**Exercise directions**: The task calls for every line of the data to be retyped exactly.
#### Exercise input ####
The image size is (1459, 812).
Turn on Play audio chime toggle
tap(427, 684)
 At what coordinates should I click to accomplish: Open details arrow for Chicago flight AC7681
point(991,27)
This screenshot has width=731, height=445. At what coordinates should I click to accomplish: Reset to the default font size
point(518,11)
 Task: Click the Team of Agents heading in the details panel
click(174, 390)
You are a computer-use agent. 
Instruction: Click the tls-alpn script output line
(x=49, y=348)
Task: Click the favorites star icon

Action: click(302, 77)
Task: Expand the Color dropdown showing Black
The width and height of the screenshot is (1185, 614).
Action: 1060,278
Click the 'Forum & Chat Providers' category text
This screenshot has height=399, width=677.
####
**Solution to this task**:
The image size is (1459, 812).
Turn on Play audio chime toggle
tap(427, 684)
 At what coordinates should I click to accomplish: Open details arrow for Chicago flight AC7681
point(991,27)
This screenshot has width=731, height=445. At what coordinates should I click to accomplish: Reset to the default font size
point(518,11)
 Task: Click the Team of Agents heading in the details panel
click(174, 390)
You are a computer-use agent. 
Instruction: Click the tls-alpn script output line
(x=49, y=348)
Task: Click the favorites star icon

Action: click(302, 77)
Task: Expand the Color dropdown showing Black
The width and height of the screenshot is (1185, 614).
Action: 1060,278
Click the 'Forum & Chat Providers' category text
This screenshot has height=399, width=677.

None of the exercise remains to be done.